Data for processing:
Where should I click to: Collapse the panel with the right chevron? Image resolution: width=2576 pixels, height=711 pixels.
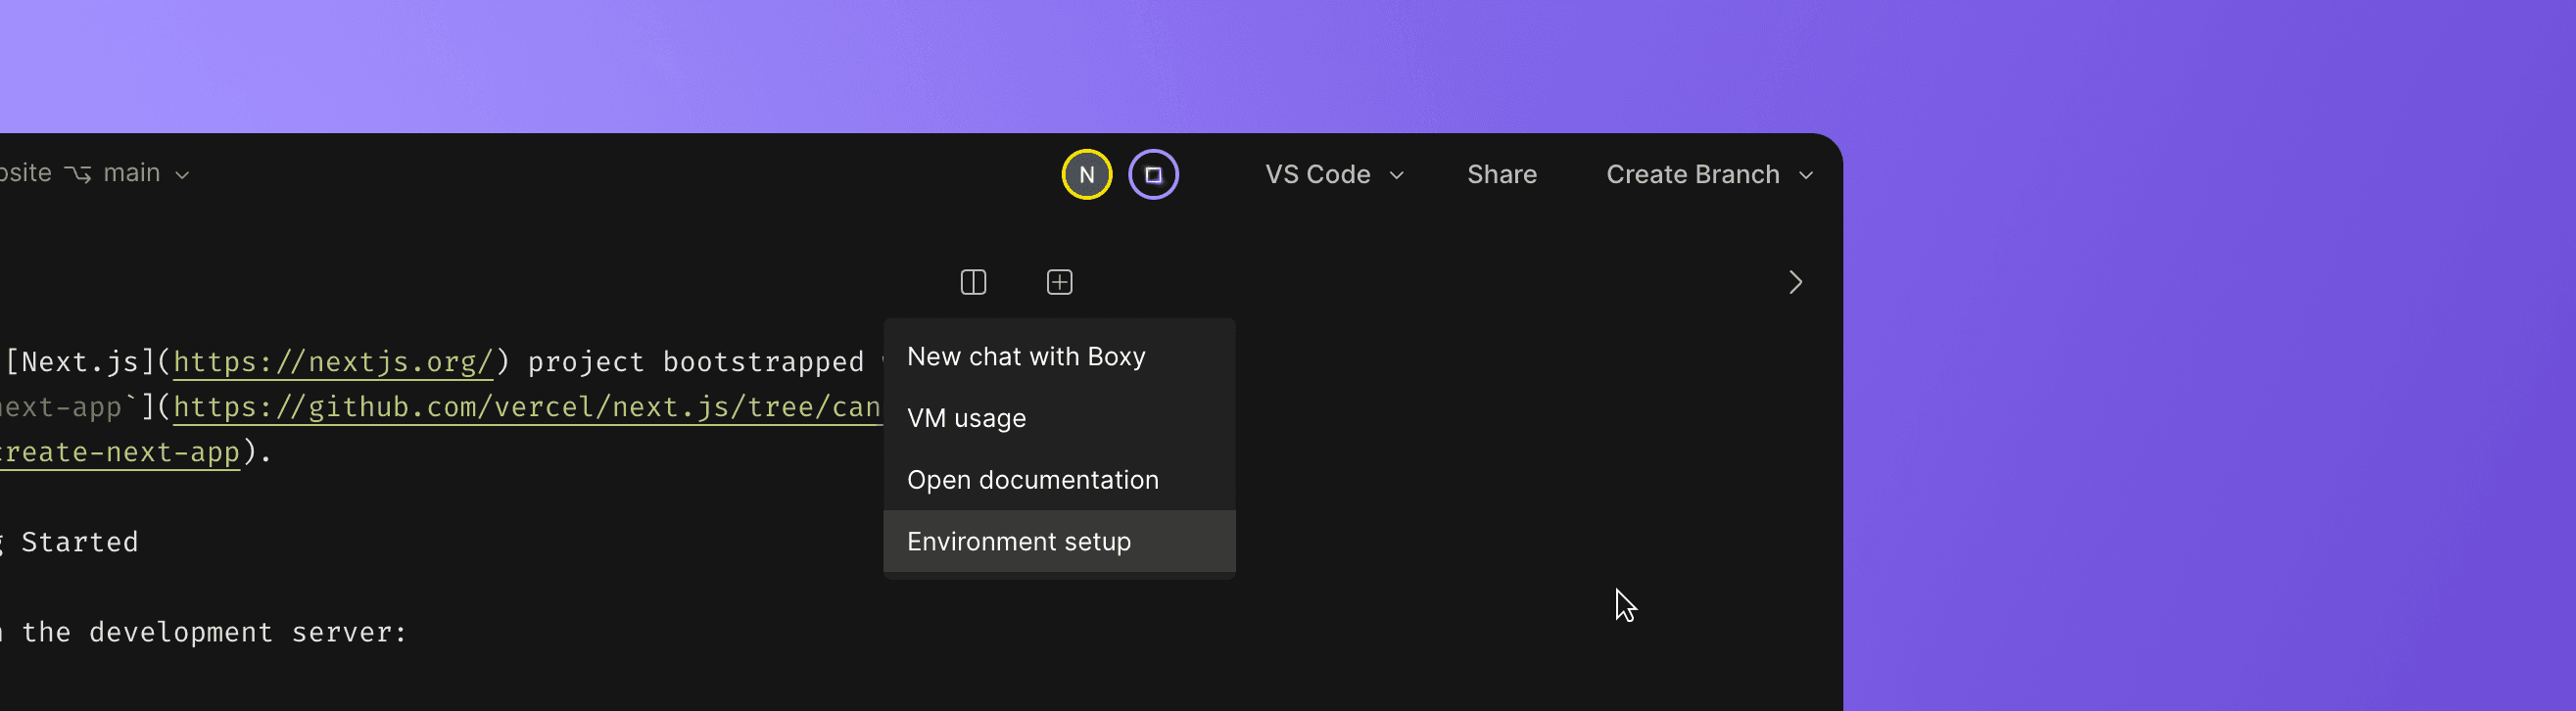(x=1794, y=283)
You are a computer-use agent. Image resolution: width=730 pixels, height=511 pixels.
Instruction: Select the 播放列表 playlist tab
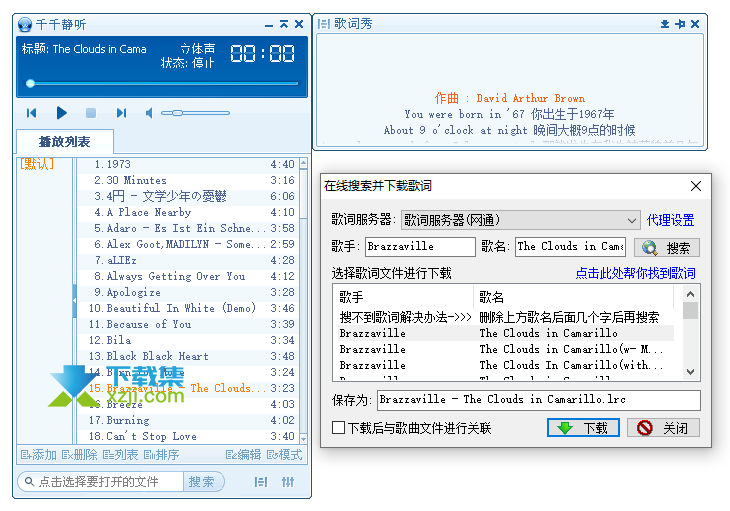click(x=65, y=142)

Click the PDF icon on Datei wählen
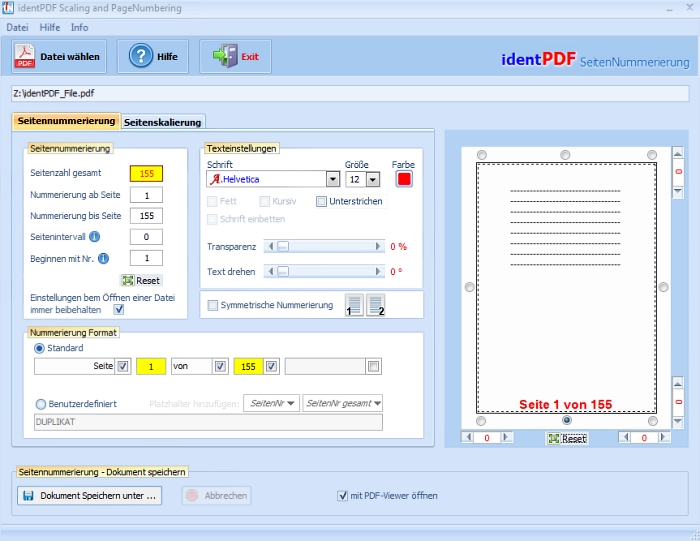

Exercise objective: Transcribe the full listing above exactly, with the images removed.

Response for this exercise:
Where should I click to: Collapse the panel with the right chevron? Image resolution: width=2576 pixels, height=711 pixels.
(x=1794, y=283)
You are a computer-use agent. Image resolution: width=730 pixels, height=511 pixels.
Instruction: Select the 播放列表 playlist tab
click(x=65, y=142)

Click the PDF icon on Datei wählen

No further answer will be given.